INSTRUCCIÓN. Vuelve a escribir todas las filas que siguen, sin cambiar ni una letra ni un número.

FILAS DE DATOS.

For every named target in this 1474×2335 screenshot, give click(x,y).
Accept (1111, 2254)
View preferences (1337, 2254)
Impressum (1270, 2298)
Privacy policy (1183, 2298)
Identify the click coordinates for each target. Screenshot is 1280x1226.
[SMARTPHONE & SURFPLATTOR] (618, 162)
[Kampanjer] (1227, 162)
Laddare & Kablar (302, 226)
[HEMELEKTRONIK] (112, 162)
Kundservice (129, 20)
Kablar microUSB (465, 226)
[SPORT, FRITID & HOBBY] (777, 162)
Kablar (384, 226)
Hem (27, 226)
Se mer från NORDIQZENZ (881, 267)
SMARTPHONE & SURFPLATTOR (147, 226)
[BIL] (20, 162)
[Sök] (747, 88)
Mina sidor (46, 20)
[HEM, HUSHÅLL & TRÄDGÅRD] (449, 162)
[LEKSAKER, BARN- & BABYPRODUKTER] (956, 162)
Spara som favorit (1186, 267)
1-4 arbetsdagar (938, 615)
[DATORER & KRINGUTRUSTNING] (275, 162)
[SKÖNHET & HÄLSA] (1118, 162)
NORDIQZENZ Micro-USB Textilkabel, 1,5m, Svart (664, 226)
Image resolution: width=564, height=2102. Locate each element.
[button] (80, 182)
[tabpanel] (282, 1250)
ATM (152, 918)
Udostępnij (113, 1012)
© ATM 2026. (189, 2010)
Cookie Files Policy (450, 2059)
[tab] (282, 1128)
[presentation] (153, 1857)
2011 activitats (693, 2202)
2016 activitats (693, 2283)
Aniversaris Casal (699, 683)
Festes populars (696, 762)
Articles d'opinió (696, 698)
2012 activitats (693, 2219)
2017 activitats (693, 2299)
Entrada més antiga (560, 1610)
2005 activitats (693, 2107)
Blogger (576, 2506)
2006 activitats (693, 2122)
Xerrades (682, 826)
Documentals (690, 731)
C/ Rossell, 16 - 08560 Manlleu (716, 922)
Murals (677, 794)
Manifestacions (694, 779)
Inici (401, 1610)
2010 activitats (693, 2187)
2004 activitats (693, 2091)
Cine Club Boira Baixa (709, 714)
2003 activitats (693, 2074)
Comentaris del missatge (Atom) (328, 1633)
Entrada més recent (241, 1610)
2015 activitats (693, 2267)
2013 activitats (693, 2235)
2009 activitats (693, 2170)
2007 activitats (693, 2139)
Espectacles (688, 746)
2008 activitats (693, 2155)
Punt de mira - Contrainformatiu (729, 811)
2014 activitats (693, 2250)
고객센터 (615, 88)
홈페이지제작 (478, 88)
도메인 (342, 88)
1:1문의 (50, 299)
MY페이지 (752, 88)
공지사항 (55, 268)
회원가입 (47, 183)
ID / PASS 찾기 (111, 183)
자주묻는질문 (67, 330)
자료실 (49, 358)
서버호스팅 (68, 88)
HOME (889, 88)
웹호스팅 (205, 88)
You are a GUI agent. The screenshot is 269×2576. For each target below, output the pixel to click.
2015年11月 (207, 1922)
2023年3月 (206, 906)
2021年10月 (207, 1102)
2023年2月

RESPUESTA AL EJERCICIO.
For every named target in this 1474×2335 screenshot, give click(x,y).
Accept (1111, 2254)
View preferences (1337, 2254)
Impressum (1270, 2298)
Privacy policy (1183, 2298)
Identify the click coordinates for each target. Screenshot is 1280x1226.
[SMARTPHONE & SURFPLATTOR] (618, 162)
[Kampanjer] (1227, 162)
Laddare & Kablar (302, 226)
[HEMELEKTRONIK] (112, 162)
Kundservice (129, 20)
Kablar microUSB (465, 226)
[SPORT, FRITID & HOBBY] (777, 162)
Kablar (384, 226)
Hem (27, 226)
Se mer från NORDIQZENZ (881, 267)
SMARTPHONE & SURFPLATTOR (147, 226)
[BIL] (20, 162)
[Sök] (747, 88)
Mina sidor (46, 20)
[HEM, HUSHÅLL & TRÄDGÅRD] (449, 162)
[LEKSAKER, BARN- & BABYPRODUKTER] (956, 162)
Spara som favorit (1186, 267)
1-4 arbetsdagar (938, 615)
[DATORER & KRINGUTRUSTNING] (275, 162)
[SKÖNHET & HÄLSA] (1118, 162)
NORDIQZENZ Micro-USB Textilkabel, 1,5m, Svart (664, 226)
Image resolution: width=564, height=2102. Locate each element.
[button] (80, 182)
[tabpanel] (282, 1250)
ATM (152, 918)
Udostępnij (113, 1012)
© ATM 2026. (189, 2010)
Cookie Files Policy (450, 2059)
[tab] (282, 1128)
[presentation] (153, 1857)
2011 activitats (693, 2202)
2016 activitats (693, 2283)
Aniversaris Casal (699, 683)
Festes populars (696, 762)
Articles d'opinió (696, 698)
2012 activitats (693, 2219)
2017 activitats (693, 2299)
Entrada més antiga (560, 1610)
2005 activitats (693, 2107)
Blogger (576, 2506)
2006 activitats (693, 2122)
Xerrades (682, 826)
Documentals (690, 731)
C/ Rossell, 16 - 08560 Manlleu (716, 922)
Murals (677, 794)
Manifestacions (694, 779)
Inici (401, 1610)
2010 activitats (693, 2187)
2004 activitats (693, 2091)
Cine Club Boira Baixa (709, 714)
2003 activitats (693, 2074)
Comentaris del missatge (Atom) (328, 1633)
Entrada més recent (241, 1610)
2015 activitats (693, 2267)
2013 activitats (693, 2235)
2009 activitats (693, 2170)
2007 activitats (693, 2139)
Espectacles (688, 746)
2008 activitats (693, 2155)
Punt de mira - Contrainformatiu (729, 811)
2014 activitats (693, 2250)
고객센터 (615, 88)
홈페이지제작 (478, 88)
도메인 (342, 88)
1:1문의 (50, 299)
MY페이지 (752, 88)
공지사항 (55, 268)
회원가입 (47, 183)
ID / PASS 찾기 (111, 183)
자주묻는질문 (67, 330)
자료실 (49, 358)
서버호스팅 (68, 88)
HOME (889, 88)
웹호스팅 (205, 88)
You are a GUI agent. The screenshot is 269×2576. For each target below, output the pixel to click.
2015年11月 (207, 1922)
2023年3月 (206, 906)
2021年10月 (207, 1102)
2023年2月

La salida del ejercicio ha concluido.